*Problem details*: Reproduce the entries exactly, beginning with the line containing "Task: Select the red" and ending with their last line, both included.

::: Records shown :::

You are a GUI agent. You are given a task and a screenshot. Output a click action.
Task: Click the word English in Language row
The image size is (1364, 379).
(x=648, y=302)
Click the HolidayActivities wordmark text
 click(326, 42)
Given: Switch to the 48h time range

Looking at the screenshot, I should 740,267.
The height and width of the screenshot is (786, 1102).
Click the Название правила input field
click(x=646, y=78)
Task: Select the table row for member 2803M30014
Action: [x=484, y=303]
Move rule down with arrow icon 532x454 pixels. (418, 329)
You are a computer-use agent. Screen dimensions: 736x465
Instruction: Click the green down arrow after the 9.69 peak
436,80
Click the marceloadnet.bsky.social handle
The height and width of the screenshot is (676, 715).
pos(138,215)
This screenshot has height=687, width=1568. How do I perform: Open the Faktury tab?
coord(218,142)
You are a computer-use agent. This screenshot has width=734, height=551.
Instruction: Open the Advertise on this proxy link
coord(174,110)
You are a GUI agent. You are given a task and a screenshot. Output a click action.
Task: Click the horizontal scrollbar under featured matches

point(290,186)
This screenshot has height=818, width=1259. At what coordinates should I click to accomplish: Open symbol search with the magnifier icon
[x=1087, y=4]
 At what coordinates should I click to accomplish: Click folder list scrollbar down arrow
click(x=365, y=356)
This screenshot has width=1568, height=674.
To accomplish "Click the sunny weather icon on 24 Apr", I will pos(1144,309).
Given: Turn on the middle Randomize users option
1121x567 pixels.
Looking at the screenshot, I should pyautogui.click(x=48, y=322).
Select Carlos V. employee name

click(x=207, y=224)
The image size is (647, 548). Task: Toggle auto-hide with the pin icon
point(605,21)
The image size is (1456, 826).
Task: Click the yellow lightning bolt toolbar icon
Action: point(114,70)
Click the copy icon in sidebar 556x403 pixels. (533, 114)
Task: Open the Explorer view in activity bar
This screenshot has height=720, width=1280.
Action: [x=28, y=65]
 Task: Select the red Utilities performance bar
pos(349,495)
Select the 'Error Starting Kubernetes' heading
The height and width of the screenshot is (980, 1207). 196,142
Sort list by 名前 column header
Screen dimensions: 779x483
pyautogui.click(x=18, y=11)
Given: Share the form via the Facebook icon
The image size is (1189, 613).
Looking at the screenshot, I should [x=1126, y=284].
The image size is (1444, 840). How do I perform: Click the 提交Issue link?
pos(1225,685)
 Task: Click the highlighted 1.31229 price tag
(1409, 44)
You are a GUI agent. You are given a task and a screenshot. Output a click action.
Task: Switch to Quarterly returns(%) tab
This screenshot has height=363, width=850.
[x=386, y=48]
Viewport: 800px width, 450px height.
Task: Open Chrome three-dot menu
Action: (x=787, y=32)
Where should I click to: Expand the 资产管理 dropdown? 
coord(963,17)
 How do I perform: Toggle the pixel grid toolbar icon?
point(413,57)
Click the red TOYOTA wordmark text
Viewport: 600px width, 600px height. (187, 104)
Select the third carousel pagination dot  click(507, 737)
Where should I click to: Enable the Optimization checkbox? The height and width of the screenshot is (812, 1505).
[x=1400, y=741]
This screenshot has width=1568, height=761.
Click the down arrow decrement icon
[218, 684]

:::

*Problem solution*:
 Task: Select the red Utilities performance bar
pos(349,495)
Select the 'Error Starting Kubernetes' heading
The height and width of the screenshot is (980, 1207). 196,142
Sort list by 名前 column header
Screen dimensions: 779x483
pyautogui.click(x=18, y=11)
Given: Share the form via the Facebook icon
The image size is (1189, 613).
Looking at the screenshot, I should [x=1126, y=284].
The image size is (1444, 840). How do I perform: Click the 提交Issue link?
pos(1225,685)
 Task: Click the highlighted 1.31229 price tag
(1409, 44)
You are a GUI agent. You are given a task and a screenshot. Output a click action.
Task: Switch to Quarterly returns(%) tab
This screenshot has height=363, width=850.
[x=386, y=48]
Viewport: 800px width, 450px height.
Task: Open Chrome three-dot menu
Action: (x=787, y=32)
Where should I click to: Expand the 资产管理 dropdown? 
coord(963,17)
 How do I perform: Toggle the pixel grid toolbar icon?
point(413,57)
Click the red TOYOTA wordmark text
Viewport: 600px width, 600px height. (187, 104)
Select the third carousel pagination dot  click(507, 737)
Where should I click to: Enable the Optimization checkbox? The height and width of the screenshot is (812, 1505).
[x=1400, y=741]
This screenshot has width=1568, height=761.
Click the down arrow decrement icon
[218, 684]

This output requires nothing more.